事故物件ファイル:逆サロメ―最強怨霊女子と社畜潰れ―
花菱ななみ
第1話 予兆
不意に深夜、悠月はふと、何かの気配に目を覚ました。
――来た……!
そう思うと、息ができなくなるほどの恐怖に全身が固まる。
その直後、みし、と何かの重みが、頭のすぐそばにかかった。
引っ越してから、二週間。
この部屋で眠ると、深夜、何かが現れる。
触れはしなかったが、あと少しだけ髪が長ければ、踏まれて毛根まで引っ張られていただろう。それほどの、至近距離だ。
自分の枕を、何かの足が踏んでいる。
逆立った頭部の毛根が、一本一本引っ張られているかのように、チリチリと痛んだ。布団にすっぽりとくるまっていたものの、その中にある身体が冷水を浴びたように冷たくなる。
歯がガチガチと鳴った。
だが、こんなのはただの夢だ。早く眠りから醒めろ。
そんなふうに自分自身に言い聞かせているというのに、意識はこの悪夢に囚われている。
部屋中の空気がぴぃんと張りつめていた。喉にいがらっぽさを生じさせる、奇妙な匂いが漂う。
見てはいけない。
想像してはならない。
想像は余計な恐怖を生み出すからだ。
そう思っているのに、
怖すぎて、
逆に、
確認せずにいられなくなることもあるのだと、悠月は知った。
何かが自分の枕元に立っている。それが何なのか、知りたくてたまらない。
呼吸が浅くなり、歯の震えが止まった。
ぎこちなく、
少しずつ、
首が回っていく。
そして、暗闇の中で悠月は何かを見たはずだ。
だけど、それが何だったのか、覚えていない。
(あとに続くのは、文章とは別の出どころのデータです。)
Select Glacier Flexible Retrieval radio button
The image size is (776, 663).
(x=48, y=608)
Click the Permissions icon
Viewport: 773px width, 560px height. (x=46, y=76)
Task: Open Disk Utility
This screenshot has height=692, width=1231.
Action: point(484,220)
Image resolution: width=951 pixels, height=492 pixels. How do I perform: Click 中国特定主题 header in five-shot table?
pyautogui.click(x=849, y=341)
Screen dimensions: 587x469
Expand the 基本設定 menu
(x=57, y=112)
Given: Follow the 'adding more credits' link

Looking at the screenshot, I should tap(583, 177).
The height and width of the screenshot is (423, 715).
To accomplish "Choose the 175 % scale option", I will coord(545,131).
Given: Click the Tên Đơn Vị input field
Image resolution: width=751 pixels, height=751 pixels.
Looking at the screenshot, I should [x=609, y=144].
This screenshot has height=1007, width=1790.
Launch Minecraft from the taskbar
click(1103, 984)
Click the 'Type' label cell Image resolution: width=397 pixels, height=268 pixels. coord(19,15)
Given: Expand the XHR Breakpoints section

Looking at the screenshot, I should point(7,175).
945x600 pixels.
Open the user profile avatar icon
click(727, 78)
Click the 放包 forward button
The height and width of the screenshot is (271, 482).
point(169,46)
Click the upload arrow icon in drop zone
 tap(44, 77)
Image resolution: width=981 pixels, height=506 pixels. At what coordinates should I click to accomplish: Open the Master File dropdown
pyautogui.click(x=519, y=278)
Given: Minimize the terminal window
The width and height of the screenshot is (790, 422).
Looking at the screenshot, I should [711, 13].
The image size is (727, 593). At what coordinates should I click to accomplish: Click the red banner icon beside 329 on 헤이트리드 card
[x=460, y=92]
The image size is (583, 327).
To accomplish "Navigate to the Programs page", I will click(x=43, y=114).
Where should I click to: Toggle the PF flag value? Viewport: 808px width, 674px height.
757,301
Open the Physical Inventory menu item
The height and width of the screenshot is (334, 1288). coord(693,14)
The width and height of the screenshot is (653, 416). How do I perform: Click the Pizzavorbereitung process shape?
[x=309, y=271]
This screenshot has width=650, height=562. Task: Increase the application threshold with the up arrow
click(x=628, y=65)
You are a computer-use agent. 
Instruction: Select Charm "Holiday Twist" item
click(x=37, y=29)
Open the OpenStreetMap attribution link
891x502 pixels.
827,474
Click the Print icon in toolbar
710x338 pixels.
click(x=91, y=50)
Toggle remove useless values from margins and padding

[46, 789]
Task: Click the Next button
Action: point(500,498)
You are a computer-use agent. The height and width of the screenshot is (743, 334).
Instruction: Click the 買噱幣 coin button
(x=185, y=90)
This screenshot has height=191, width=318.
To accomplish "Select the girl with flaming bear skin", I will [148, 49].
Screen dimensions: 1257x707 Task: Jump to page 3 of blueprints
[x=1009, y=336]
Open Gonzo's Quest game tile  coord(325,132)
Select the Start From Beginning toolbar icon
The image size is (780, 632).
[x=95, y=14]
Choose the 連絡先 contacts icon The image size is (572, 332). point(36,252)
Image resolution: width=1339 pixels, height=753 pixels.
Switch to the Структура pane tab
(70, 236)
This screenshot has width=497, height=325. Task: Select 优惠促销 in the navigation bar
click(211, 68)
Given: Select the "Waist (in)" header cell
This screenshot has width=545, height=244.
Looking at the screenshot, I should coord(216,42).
それを見た瞬間、身体ががくがくがく、と恐怖に跳ね上がったことだけは記憶に残っている。
そのまま意識がブラックアウトした。
翌朝、目が醒めたときには、すでに遮光カーテンの隙間から光が差しこんでいた。
馴染みのある、畳の四畳半が目に入る。
いつもの朝だ。
布団にすっぽりとくるまっていたはずなのに、その下の身体だけが冷たく凍えていた。
真夜中に布団を剥いでいたとでもいうのだろうか。
ガチガチの冷たい身体はなかなか温まらず、悠月は布団を引き寄せて呆然とカーテンを見つめていた。
――何を見た?
わからない。思い出せない。
何だか、とても恐ろしいもの、
見てはならないもの。思い出してはいけないもの。
全身が冷気をまとっていて、不意に歯がカチリと鳴った。